→ **Stated goal**
Render every line of the entries below as a numbered list, omitting any blank lines and excluding the pictures.

Collected data:
·····

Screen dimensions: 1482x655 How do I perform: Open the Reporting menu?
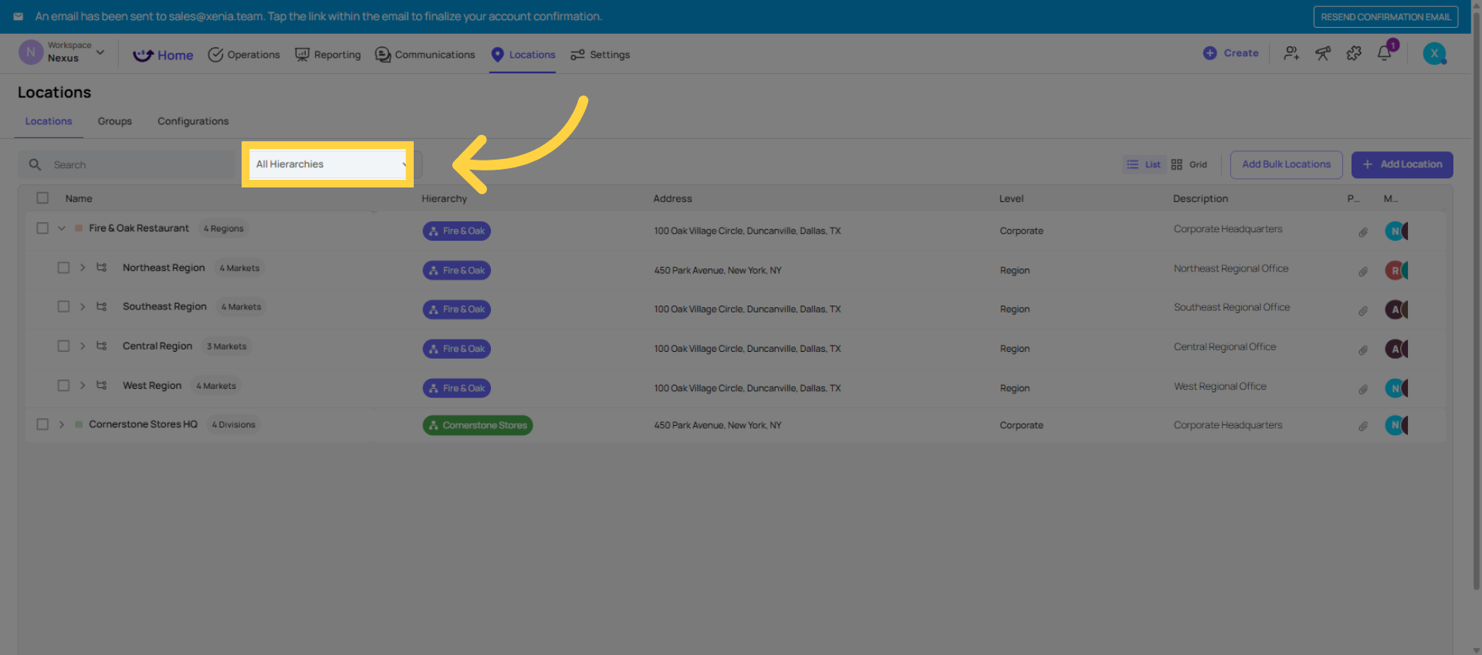coord(328,55)
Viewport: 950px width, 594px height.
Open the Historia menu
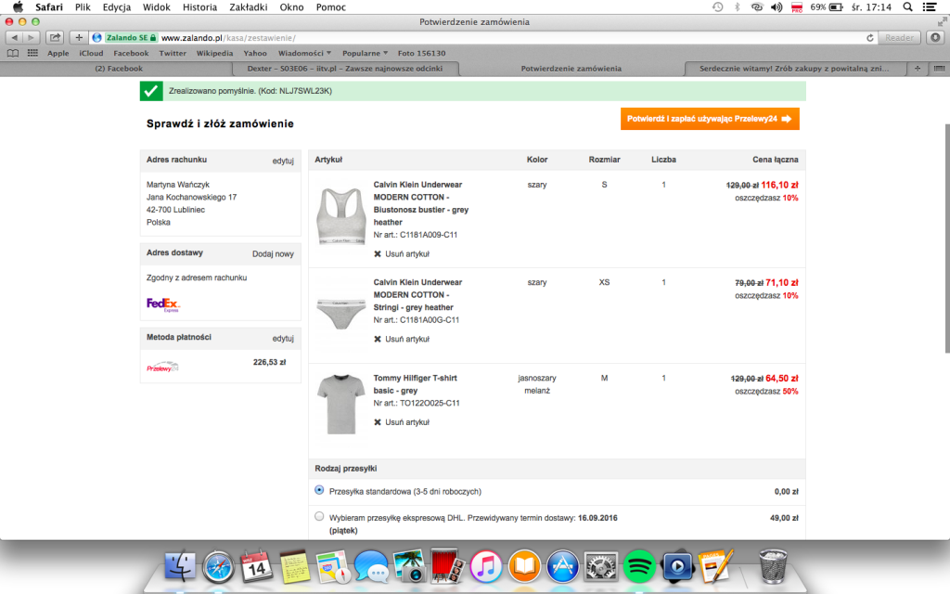(x=199, y=6)
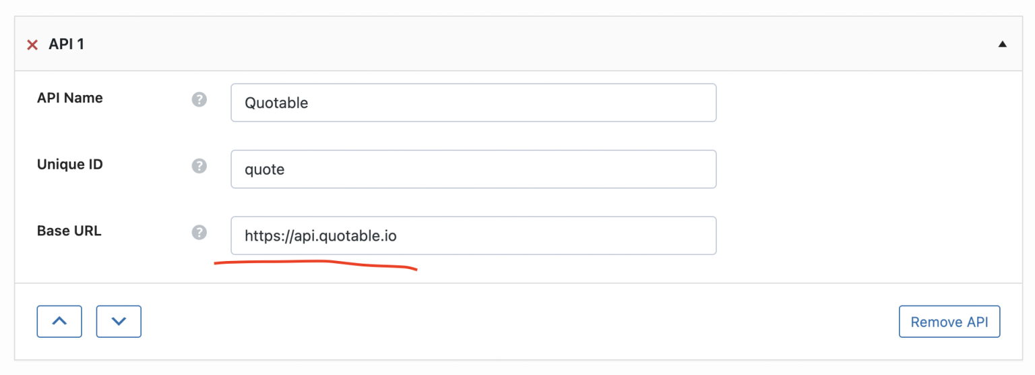Viewport: 1035px width, 375px height.
Task: Open the Unique ID help icon
Action: [199, 166]
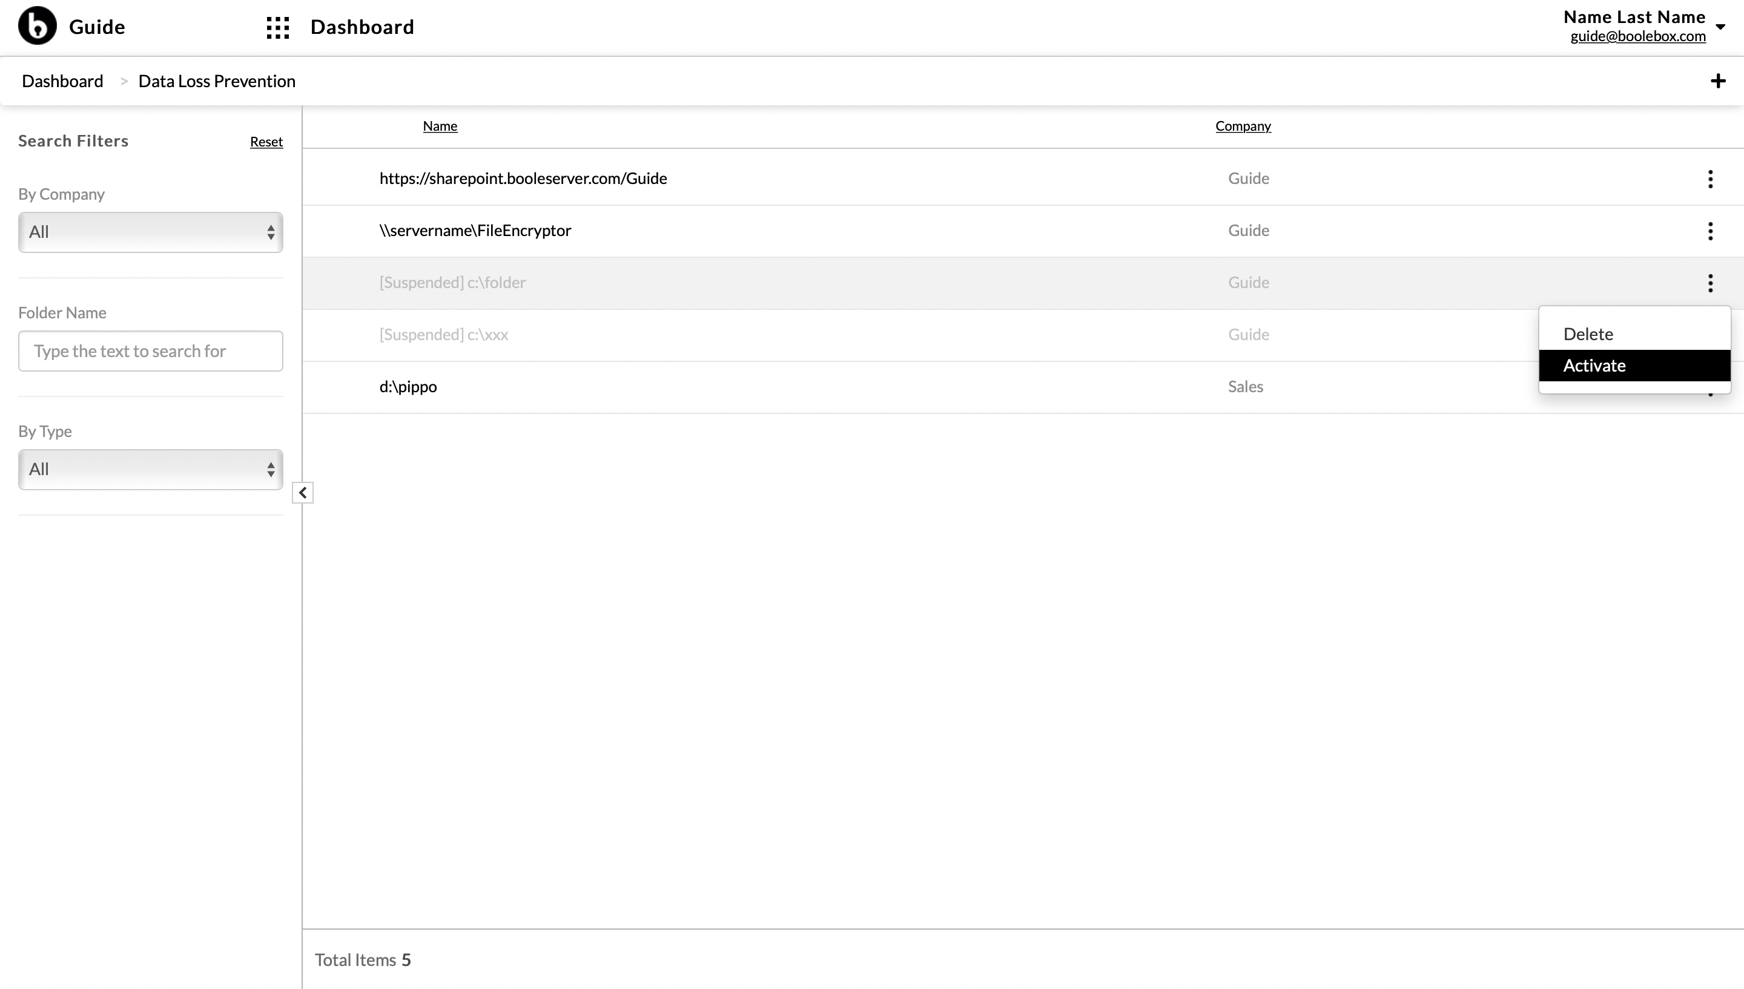Screen dimensions: 1744x989
Task: Open the By Company dropdown
Action: coord(151,232)
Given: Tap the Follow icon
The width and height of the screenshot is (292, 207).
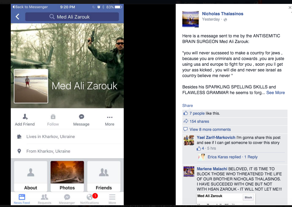Looking at the screenshot, I should tap(53, 117).
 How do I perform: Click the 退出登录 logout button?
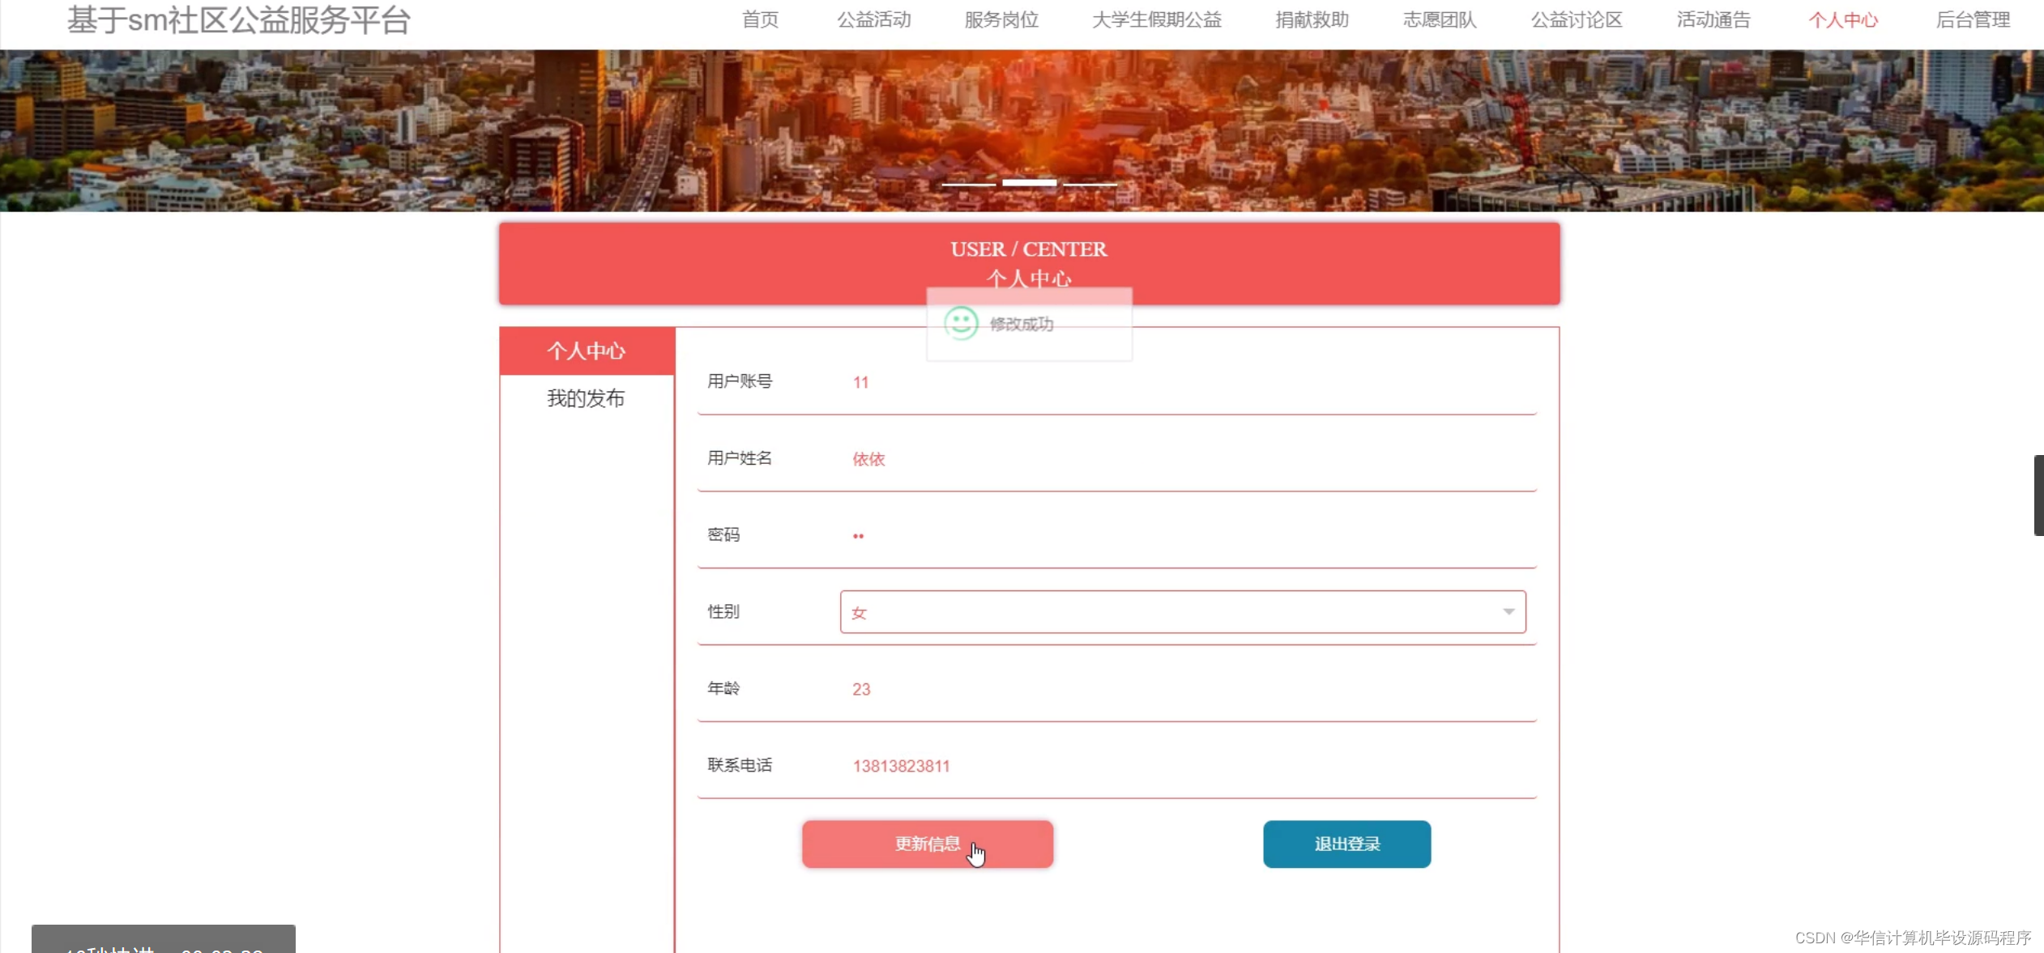pos(1346,844)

·····

→ **Task response**
1. Screen dimensions: 1482x655 How do I perform: Open the Reporting menu?
2. coord(328,55)
3. Viewport: 950px width, 594px height.
4. Open the Historia menu
5. (x=199, y=6)
6. Viewport: 1035px width, 375px height.
7. Task: Open the Unique ID help icon
8. Action: [199, 166]
9. Screen dimensions: 1744x989
10. Task: Open the By Company dropdown
11. Action: coord(151,232)
12. Given: Tap the Follow icon
13. The width and height of the screenshot is (292, 207).
14. Looking at the screenshot, I should tap(53, 117).
15.  How do I perform: Click the 退出登录 logout button?
16. pos(1346,844)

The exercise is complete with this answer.